Document passage.
####################

The Nation:
By Ai-jen Poo and Andrea Cristina Mercado
July 13, 2015
In
the summer of 2010, New York became the first state in the nation to
pass a Domestic Workers’ Bill of Rights. The breakthrough legislation
established strong minimum
standards for domestic workers, culminating nearly seven years of
organizing by a broad coalition anchored by the perseverance, skill, and
creativity of the domestic worker organizations at its center. Since
then California, Massachusetts, Hawaii, and Oregon
have followed with similar legislation, and campaigns are underway in
Connecticut and Illinois. These state initiatives represent historic
progress in the long-running campaign to bring basic recognition and
dignity to this critical workforce. Five years after
that first victory movement leaders at the National Domestic Workers
Alliance (NDWA), an organization we co-founded in 2007, have paused to
reflect on what the legislative strategy has achieved and where we must
go from here.
A LEGACY OF EXCLUSION
Every
generation of domestic worker organizing and activism since the 1930s
has brought attention to the racially motivated exclusion of this
workforce from the protections
of the National Labor Relations Act (NLRA) and the Fair Labor Standards
Act (FLSA), and the impact of those exclusions on their lives. In the
1970s, domestic workers organized successfully to gain protections for
most of the workforce under the FLSA, winning
the right to minimum wage and overtime (with the significant exclusion
of babysitters and workers employed to “provide companionship” to the
disabled and elderly). The NLRA bar to the right to bargain collectively
remains in force to this day.
The
intrinsic power imbalance between employer and employee is heightened
in the context of a private home, compounding the absence of legal
protections. Domestic workers
typically work without a contract. They are routinely given tasks
beyond their job description (when there is one). They work long hours
without meal or rest breaks, are entitled to no paid holidays or
vacation days, are subject to arbitrary termination without
severance pay and theft of wages due, and experience high rates of
injury on the job without access to workers’ compensation or adequate
healthcare. The workforce of nannies, housecleaners, and elder
caregivers is also especially vulnerable on account of race,
ethnicity, gender, and immigration status and limited English-language
proficiency.
The
domestic work industry urgently needs to raise and clarify the baseline
requirements of the employer-employee relationship, both to empower
workers and to hold employers
accountable to the legal and ethical responsibilities of their role.
THE LEGISLATIVE TERRAIN
Movement
leaders determined early on that improving the laws governing the
conditions of employment was a fundamental precondition to transforming
domestic workers’ capacity
to negotiate and demand fairness.
From
the beginning, as domestic workers came together to discuss what they
were experiencing in their workplaces, we were aware of the limitations
inherent in advocating
for legislative change. Given the current dynamics in Congress, the
prospect of moving federal legislation seemed vanishingly remote. Most
state legislative processes are not conducive to democratic
decision-making or worker participation, either. Committee
hearings and votes are often scheduled with less than three days’
notice, and decisions on amendments need to be made in maddeningly short
timeframes.

####################

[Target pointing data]
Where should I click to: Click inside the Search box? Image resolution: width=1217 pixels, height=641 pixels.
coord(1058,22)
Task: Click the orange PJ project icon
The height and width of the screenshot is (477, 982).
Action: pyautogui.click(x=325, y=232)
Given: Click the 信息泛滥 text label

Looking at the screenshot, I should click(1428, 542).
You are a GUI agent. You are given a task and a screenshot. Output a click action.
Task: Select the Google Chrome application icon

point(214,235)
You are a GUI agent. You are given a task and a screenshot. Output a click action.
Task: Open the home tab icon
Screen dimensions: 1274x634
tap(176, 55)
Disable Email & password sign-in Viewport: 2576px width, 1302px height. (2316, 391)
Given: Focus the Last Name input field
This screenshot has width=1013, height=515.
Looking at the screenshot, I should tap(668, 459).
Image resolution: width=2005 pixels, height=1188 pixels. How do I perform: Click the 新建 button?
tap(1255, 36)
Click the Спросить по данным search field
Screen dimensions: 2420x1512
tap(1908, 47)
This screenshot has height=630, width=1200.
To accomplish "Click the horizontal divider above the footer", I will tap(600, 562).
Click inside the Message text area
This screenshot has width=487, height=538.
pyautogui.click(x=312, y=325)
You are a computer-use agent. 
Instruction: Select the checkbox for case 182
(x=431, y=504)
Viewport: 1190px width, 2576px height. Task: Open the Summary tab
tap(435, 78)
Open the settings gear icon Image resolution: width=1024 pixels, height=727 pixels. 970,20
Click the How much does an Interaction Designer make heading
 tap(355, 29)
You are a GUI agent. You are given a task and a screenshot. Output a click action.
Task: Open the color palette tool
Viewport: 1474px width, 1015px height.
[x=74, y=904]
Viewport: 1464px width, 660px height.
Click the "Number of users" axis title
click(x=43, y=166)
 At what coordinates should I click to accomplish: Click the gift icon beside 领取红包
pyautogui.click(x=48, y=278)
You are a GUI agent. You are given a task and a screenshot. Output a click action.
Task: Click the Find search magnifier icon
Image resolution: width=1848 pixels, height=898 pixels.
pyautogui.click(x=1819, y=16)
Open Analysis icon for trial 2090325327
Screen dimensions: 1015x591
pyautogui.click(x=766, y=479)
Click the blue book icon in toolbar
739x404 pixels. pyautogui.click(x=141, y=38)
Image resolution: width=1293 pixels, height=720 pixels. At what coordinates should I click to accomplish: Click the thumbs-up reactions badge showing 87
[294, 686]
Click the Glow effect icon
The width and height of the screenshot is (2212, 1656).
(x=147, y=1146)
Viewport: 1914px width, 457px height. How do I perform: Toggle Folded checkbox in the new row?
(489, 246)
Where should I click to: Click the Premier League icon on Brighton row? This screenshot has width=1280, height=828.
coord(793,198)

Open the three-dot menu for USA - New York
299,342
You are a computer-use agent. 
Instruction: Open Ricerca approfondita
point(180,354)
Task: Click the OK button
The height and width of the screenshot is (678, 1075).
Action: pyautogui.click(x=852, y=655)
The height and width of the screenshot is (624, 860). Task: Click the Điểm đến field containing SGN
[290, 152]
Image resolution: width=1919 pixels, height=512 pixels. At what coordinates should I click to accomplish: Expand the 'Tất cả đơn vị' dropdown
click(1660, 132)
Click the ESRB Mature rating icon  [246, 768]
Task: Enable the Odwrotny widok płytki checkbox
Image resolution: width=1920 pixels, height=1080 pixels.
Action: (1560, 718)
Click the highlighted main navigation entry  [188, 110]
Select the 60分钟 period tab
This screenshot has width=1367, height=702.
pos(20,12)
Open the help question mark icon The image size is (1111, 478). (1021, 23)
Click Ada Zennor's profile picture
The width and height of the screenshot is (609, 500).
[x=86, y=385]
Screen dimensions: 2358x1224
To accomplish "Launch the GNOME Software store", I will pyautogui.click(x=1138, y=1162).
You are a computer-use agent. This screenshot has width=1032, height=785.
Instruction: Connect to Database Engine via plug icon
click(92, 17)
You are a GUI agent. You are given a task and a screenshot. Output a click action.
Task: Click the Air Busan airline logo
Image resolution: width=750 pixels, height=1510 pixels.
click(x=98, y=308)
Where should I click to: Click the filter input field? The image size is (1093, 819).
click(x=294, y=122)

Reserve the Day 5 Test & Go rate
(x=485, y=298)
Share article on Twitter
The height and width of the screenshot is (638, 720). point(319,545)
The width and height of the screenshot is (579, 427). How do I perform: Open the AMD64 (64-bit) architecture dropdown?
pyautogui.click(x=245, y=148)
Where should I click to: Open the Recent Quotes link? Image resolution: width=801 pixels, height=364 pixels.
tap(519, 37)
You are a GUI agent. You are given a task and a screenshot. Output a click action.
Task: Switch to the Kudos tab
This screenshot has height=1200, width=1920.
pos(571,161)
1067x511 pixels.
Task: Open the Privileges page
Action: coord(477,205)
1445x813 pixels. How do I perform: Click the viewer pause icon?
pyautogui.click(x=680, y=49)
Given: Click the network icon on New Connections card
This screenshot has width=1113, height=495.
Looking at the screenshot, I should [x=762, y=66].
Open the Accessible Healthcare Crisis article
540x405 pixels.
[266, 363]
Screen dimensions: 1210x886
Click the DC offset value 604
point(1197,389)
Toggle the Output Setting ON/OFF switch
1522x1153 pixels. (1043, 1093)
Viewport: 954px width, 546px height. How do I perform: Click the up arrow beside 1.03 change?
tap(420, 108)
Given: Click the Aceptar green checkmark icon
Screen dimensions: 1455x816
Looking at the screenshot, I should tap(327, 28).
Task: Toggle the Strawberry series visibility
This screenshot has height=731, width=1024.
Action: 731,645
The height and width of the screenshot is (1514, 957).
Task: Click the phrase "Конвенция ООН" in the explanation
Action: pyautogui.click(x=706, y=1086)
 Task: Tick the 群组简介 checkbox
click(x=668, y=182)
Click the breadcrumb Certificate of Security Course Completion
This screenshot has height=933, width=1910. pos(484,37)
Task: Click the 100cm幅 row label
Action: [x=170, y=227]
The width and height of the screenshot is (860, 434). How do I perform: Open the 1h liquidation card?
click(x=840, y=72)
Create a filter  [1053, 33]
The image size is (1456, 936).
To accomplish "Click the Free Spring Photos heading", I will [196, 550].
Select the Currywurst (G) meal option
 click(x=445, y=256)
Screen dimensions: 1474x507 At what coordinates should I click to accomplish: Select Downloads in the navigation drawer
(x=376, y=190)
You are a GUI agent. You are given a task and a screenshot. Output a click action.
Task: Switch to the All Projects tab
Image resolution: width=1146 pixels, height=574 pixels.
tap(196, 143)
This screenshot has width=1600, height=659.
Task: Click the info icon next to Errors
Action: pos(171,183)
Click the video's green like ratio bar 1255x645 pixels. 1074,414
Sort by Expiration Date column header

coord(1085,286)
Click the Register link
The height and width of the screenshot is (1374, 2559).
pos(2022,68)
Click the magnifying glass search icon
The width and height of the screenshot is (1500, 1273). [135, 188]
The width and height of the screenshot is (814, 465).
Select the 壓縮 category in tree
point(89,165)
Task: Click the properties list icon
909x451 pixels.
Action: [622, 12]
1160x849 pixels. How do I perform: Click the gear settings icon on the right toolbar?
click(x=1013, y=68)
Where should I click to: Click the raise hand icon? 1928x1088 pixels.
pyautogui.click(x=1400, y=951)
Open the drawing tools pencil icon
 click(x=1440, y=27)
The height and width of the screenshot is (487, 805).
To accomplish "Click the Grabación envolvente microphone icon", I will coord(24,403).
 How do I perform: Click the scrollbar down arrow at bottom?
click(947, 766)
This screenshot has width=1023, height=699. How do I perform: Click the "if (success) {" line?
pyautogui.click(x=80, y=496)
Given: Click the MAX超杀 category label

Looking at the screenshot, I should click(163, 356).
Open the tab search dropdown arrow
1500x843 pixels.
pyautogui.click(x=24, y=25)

####################

Given problem.
Name every state that the article on domestic workers' rights says has passed a Domestic Workers' Bill of Rights or similar legislation.

Expected answer.
New York, California, Massachusetts, Hawaii, Oregon